» **TASK TO COMPLETE**
When you reach the line in the data below that contains "Task: Open the", please start repeating lines exactly, and stop after the line that contains "This screenshot has width=1453, height=499.", repeating nothing else.

» **SUPPLIED RECORDS**
^^^^
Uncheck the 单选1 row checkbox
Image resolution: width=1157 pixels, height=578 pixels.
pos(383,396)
^^^^
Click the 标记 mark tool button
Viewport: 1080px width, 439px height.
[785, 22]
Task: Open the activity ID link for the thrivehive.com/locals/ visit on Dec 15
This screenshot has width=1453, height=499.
^^^^
» **EXERCISE RESULT**
Task: Open the activity ID link for the thrivehive.com/locals/ visit on Dec 15
This screenshot has width=1453, height=499.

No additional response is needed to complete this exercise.